● Activity: Determine the number of lines in the data that contain "Select", and write only that number.

[[ Given information, beginning ]]

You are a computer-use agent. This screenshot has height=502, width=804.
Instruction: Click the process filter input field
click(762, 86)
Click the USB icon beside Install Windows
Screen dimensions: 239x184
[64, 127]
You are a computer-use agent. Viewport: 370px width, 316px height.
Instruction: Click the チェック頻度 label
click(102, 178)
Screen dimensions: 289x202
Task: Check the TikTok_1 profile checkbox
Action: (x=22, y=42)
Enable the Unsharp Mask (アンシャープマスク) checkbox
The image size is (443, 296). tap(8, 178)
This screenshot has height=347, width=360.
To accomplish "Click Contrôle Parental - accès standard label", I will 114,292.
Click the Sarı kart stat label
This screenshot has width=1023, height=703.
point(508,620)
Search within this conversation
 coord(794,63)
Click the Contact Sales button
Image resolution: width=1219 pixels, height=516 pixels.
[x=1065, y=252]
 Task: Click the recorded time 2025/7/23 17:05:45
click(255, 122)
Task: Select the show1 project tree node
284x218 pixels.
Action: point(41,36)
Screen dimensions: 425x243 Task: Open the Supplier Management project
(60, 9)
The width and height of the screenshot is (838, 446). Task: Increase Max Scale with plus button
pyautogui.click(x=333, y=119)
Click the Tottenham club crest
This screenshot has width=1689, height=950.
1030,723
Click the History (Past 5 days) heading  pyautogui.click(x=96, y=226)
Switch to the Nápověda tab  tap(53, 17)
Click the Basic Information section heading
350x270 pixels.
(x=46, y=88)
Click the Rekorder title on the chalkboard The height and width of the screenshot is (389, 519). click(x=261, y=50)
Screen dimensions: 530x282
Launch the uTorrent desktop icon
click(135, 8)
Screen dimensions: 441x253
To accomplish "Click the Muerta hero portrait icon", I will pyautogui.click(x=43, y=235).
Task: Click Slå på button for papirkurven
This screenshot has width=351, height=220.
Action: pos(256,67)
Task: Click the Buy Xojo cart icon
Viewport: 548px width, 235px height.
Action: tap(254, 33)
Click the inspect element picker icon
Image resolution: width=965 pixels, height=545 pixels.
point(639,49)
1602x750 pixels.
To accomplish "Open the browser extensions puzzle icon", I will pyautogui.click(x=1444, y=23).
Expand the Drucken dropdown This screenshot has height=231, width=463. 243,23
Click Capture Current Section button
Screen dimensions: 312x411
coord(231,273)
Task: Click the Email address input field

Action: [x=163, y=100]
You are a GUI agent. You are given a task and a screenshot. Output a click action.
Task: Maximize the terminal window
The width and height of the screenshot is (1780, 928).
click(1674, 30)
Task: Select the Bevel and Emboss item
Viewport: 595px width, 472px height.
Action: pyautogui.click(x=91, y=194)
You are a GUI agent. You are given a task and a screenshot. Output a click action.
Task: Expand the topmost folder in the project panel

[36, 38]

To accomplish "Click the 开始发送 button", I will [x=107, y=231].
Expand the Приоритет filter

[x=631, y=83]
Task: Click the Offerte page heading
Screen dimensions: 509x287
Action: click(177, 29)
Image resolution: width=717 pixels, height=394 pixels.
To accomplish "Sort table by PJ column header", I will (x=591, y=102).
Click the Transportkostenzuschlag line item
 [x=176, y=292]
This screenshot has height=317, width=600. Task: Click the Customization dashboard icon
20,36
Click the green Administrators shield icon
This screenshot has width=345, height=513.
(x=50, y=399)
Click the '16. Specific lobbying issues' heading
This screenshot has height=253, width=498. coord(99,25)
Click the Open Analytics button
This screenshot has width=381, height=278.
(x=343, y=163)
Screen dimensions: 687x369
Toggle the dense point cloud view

[[ Given information, end ]]

● Response to the exercise: 2